31
de março de 2014 | N° 17749
LETÍCIA
WIERZCHOWSKI
Pensamento
engarrafado
Eu
morei há 12 anos no Rio de Janeiro e lembro que circular pela cidade era fácil
naquele tempo. Claro, havia alguns lugares-problema, os entroncamentos
complicados, as avenidas vitais, os horários de pico – determinadas ruas e
horários que uma pessoa de bom senso, podendo, deveria evitar.
Hoje,
o Rio de Janeiro é uma cidade que não anda, é o grande paradoxo da vida
moderna. A cidade dividiu-se em duas, e o caminho que liga essas duas partes –
o elevado do Joá e o túnel Zuzu Angel – é um sofrimento que redime qualquer
pecador.
O
trânsito de Porto Alegre não é moleza, você pode mofar dentro do carro um bom
tempo, ainda mais com as obras que paralisam a cidade, mas nada se compara ao
Rio de Janeiro hoje. E existe cidade mais exuberante neste mundo? O Rio de
Janeiro é como uma belíssima mulher com mau hálito – linda, tão linda, todos
comentam a sua estonteante beleza, mas beijar a digníssima na boca todos os
dias é que são elas.
Dias
desses, um amigo publicou uma foto ótima no Instagram: no meio do trânsito
absolutamente congestionado em São Conrado, na boca do túnel, estava o carrão
do Roberto Carlos (era um desses conversíveis, um Mercedes creio eu, branco e
estalando de novo, e ali, escarrapachado no banco de couro alvíssimo, o Rei
aguardava, como qualquer mortal, que o trânsito finalmente fluísse e ele
pudesse chegar na sua casa na Urca).
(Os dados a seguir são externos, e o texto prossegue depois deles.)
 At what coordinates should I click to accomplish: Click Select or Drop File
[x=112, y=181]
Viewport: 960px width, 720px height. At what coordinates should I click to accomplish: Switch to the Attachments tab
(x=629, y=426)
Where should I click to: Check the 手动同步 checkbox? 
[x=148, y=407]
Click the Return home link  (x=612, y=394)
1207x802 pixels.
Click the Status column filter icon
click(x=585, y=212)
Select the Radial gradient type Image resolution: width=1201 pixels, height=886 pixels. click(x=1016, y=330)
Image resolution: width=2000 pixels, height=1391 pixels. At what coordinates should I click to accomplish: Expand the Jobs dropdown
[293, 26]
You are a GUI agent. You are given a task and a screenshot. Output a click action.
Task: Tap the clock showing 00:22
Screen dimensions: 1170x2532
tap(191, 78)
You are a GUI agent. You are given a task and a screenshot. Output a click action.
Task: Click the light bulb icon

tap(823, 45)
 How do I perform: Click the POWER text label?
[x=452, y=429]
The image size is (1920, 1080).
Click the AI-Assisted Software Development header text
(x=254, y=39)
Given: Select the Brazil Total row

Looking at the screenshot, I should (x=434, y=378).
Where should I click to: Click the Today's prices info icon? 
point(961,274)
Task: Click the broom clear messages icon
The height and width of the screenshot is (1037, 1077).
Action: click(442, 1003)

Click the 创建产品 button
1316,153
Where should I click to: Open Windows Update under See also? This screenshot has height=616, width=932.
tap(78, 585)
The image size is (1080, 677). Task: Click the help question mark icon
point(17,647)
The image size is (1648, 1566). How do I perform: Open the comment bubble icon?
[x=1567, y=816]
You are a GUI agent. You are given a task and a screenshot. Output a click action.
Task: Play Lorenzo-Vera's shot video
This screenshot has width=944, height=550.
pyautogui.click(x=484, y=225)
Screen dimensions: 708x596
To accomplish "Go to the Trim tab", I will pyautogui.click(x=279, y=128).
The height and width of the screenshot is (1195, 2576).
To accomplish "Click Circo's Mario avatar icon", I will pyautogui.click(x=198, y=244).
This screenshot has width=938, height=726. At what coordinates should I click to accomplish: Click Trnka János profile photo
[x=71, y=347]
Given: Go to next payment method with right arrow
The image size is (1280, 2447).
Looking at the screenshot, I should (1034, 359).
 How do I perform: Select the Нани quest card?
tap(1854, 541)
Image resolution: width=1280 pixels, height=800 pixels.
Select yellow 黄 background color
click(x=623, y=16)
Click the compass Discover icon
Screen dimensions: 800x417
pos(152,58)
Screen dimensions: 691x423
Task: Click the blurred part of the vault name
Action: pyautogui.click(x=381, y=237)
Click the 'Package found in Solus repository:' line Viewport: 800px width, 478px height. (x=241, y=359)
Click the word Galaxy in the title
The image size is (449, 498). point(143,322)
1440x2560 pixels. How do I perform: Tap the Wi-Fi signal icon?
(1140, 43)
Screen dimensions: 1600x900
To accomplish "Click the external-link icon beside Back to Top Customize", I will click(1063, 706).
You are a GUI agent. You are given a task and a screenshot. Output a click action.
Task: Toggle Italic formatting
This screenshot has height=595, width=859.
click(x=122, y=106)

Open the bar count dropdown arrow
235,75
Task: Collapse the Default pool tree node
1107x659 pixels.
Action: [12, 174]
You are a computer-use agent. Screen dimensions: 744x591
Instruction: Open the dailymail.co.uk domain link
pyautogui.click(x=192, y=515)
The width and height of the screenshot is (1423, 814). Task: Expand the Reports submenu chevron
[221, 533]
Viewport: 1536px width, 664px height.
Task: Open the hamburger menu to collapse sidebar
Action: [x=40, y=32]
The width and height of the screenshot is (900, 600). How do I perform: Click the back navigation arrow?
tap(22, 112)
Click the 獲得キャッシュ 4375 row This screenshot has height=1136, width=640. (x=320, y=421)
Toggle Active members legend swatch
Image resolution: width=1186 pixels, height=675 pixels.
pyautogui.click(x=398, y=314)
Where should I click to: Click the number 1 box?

Meu amigo (que, aliás, é gaúcho) deve ter
se divertido bastante, e pelo menos arranjou ocupação enquanto esperava a sua
vez de cruzar o Zuzu Angel.
Cada
um se vira como pode, mas a Lucélia Santos, flagrada num ônibus na zona sul
carioca, foi motivo de deboche nas redes sociais. E lá vem o paradoxo outra
vez: desde quando usar transporte coletivo é um mico? O que está acontecendo
conosco, o que pensamos de útil enquanto parados no congestionamento horas e
horas do nosso dia?
Alguma
coisa tem que mudar, e urgentemente. Esperar que a mudança venha do poder
público, nem o mais tolo dos brasileiros espera. O carro, hoje em dia, tem que
ser eletivo. Se todos quiserem fazer tudo de carro, ninguém fará mais nada.
Afinal, gastar horas por dia parado no trânsito não inspira ninguém, nem mesmo
o Roberto Carlos, basta ver a sua recente produção musical.